:: EXERCISE INSTRUCTIONS ::
**A.** In the passage about running a gas pipe from the cylinders to the cooker, how far from the cooker are the cylinders located?
**B.** Reproduce the passage about the gas supply pipe from "Our cylinders are" up to and including "least 24 hours.".
* Start PASSAGE *
Our cylinders are located about 40m (yes forty meters) from the cooker in a cabinet behind the garage. We used several lengths of plastic coated copper pipe designed for the purpose. I think the connections were gas compression fittings, pressure tested and then wrapped in Denso tape before being buried in the ground. Indoors we laid the pipe in the floor insulation (we have beam and block with insulation and UFH in screed in kitchen). We used one length of pipe indoors so no joints under floor screed. We only used a duct pipe through the foundations. 

 

To pressure test you turn off the valve at cooker end. Fit a regulator and cylinder in the cabinet. The regulator has a gauge on it. Open the gas valve on the cylinder to pressurise the pipe run then close it again. Pressure gauge should remain stable for at least 24 hours.
* End PASSAGE *
* Start RECORDED DATA *
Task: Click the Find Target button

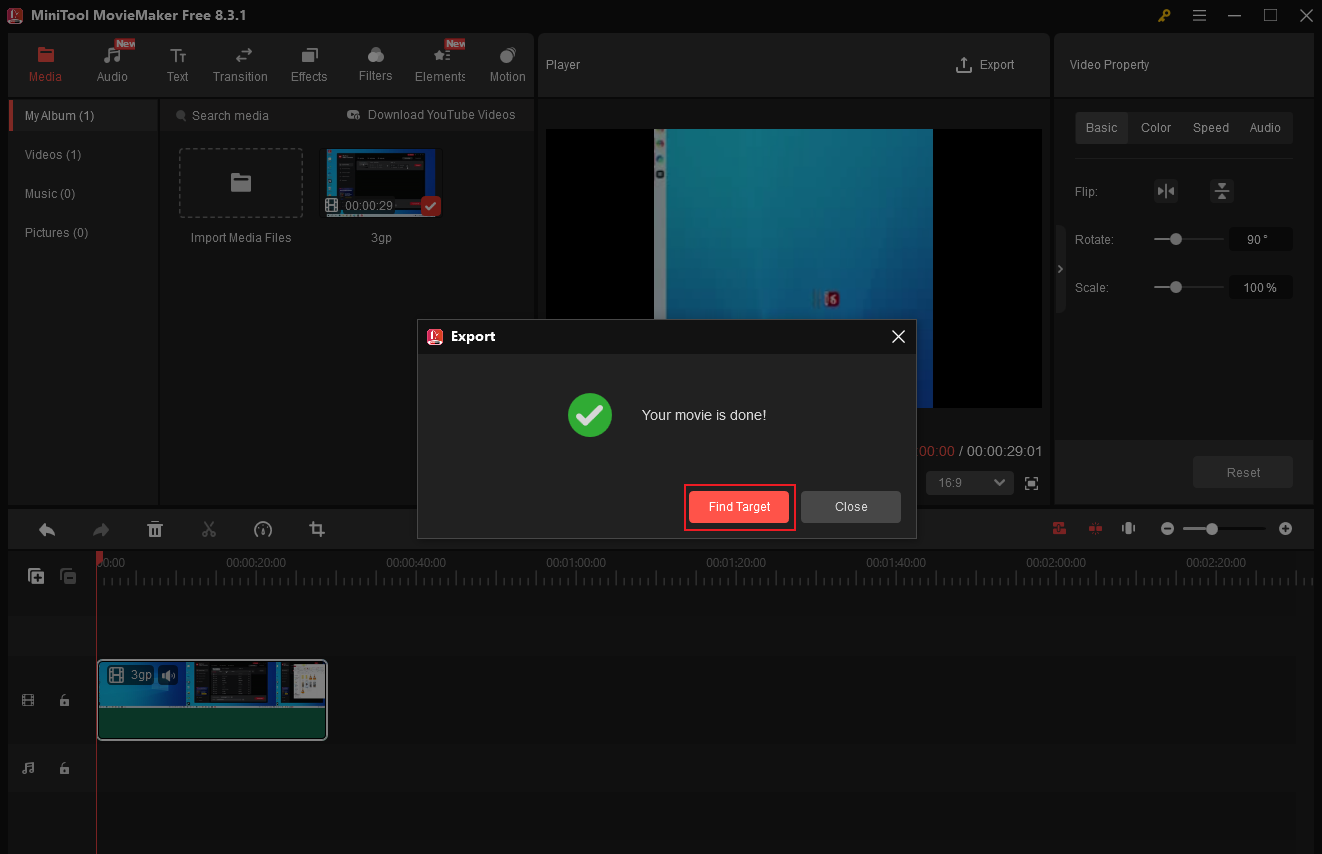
* End RECORDED DATA *
:: COMPLETED EXERCISE ::
**A.** About 40 meters.

**B.**
Our cylinders are located about 40m (yes forty meters) from the cooker in a cabinet behind the garage. We used several lengths of plastic coated copper pipe designed for the purpose. I think the connections were gas compression fittings, pressure tested and then wrapped in Denso tape before being buried in the ground. Indoors we laid the pipe in the floor insulation (we have beam and block with insulation and UFH in screed in kitchen). We used one length of pipe indoors so no joints under floor screed. We only used a duct pipe through the foundations. 

 

To pressure test you turn off the valve at cooker end. Fit a regulator and cylinder in the cabinet. The regulator has a gauge on it. Open the gas valve on the cylinder to pressurise the pipe run then close it again. Pressure gauge should remain stable for at least 24 hours.